— START Provided passage —

Den 14/11/2011 kl. 00.43 skrev Allin Cottrell:
I've put my view on unrestricted deterministic terms briefly. I have
a working paper that's somewhat relevant. Tomorrow I'll dig that out
and post a link.
Thanks. I'll take a loop at it.
Some months ago Prof Johansen was good enough to send me his RATS
code for the Bartlett correction, and I translated it to gretl in a
function package. Since there seems to be interest I'll dust that
off and make it available.
Perfect. That would be a great to have in Gretl. Sometimes the difference between the
corrected and uncorrected values is quite substantial.
Sorry, that's a documentation issue (which we should fix before the
next release). In fact, both the "var" and "vecm" commands accept
the options --quiet and --silent. The --quiet option suppresses
printing of the individual equations but allows printing of the
system-level information, and the --silent option does what you'd
expect.

— END Provided passage —
— START Provided data —

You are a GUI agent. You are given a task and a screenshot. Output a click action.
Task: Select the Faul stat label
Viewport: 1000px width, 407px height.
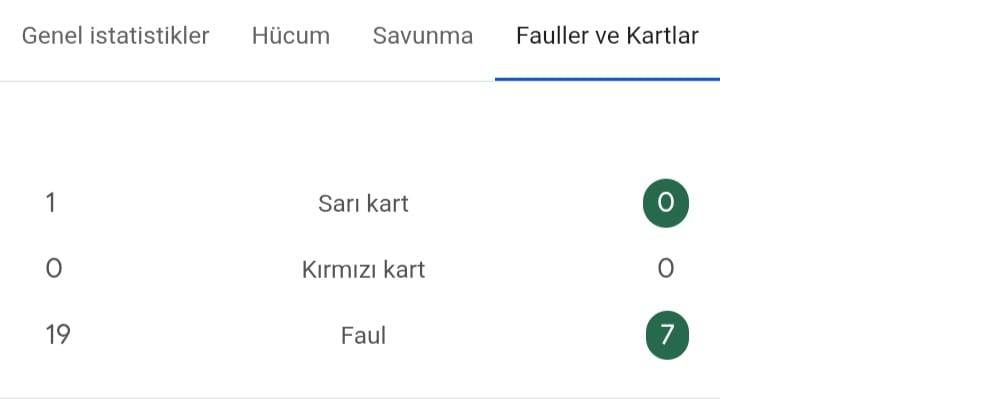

— END Provided data —

Tasks to carry out:
**A)** In the gretl message, what does the --quiet option suppress?
**B)** Return the part of the gretl message from "Thanks. I'll take" up to and including "make it available.", copied word for word.

Exercise responses:
**A)** It suppresses printing of the individual equations.

**B)**
Thanks. I'll take a loop at it.
Some months ago Prof Johansen was good enough to send me his RATS
code for the Bartlett correction, and I translated it to gretl in a
function package. Since there seems to be interest I'll dust that
off and make it available.